Tripp CollinsWow. what topics are you most excited about exploring, right now in the near future? is there any project that you wanna talk about?
Carl ZimmerI've been, working on a podcast of my own, my first, where I've been hosting it, it's about aging. And so that's been coming out this spring and got some more episodes to go. And so I've really enjoyed working on that. I've reported on, aging research in the past. but, it's really, come to the fore, in terms of the popular consciousness of aging in a really big way, And there are a lot of podcasts that, will tell you like, oh, you need to do this, you need to do that. Um, and then you'll live forever. And, I was bringing a, you know, a, an approach to it, based on, you know, interviewing, a bunch of experts who've been doing some really interesting research. so, you know, hopefully a, a hype free, look at, you know, why we age in the first place, what we can real realistically expect in terms of extending lifespans. Or we can do simply to have a healthy span, a healthy lifespan, a health span, as some people call it. Will we be able to ever cure Alzheimer's? Why has Alzheimer's been so difficult? so it's been, yeah, that's been my, my most recent, obsession.
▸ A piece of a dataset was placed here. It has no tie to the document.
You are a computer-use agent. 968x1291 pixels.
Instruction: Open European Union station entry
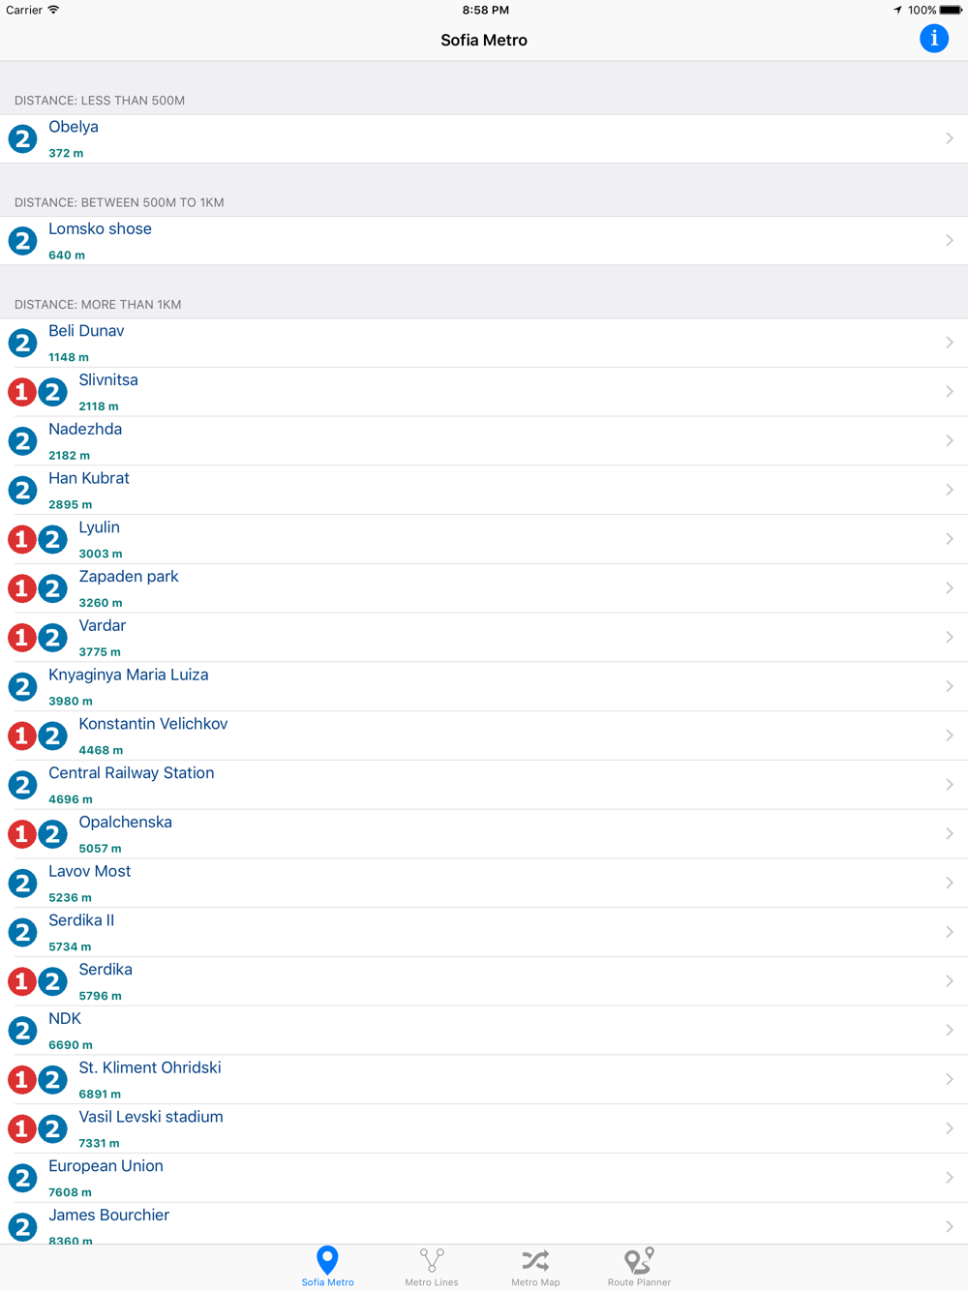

Tripp CollinsYeah. Awesome. That's, obviously that's always been a topic interesting to people, but I feel like it's, hitting a cultural peak, right now. I'd be very interested to, check out your podcast. so if people are interested in the podcast or your books, um, where should people go? How do they best find you and support your work?
Carl ZimmerUh, probably the best place is just my website, CarlZimmer.com,
Tripp CollinsAwesome.
Carl ZimmerI've got all my information on the podcasts and books and newspaper work and so on.
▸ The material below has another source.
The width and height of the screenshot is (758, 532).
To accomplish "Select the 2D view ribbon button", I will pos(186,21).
Tripp Collinswell, thanks Carl. I have pages and pages of notes that I didn't even get to. So just for the listener, I mean, there's just so much, interesting, stories in this book. We didn't have time to, get to a lot of what I wanted to talk to. So you should go out there and get the book if this conversation was at all interesting to you. This has been Carl Zimmer. We've been talking about airborne, the hidden history of the life we breathe. Carl, this has, been an absolute honor and pleasure for me, so thank you so much for your time.
Carl ZimmerWell, thanks so much for having me. It's been great.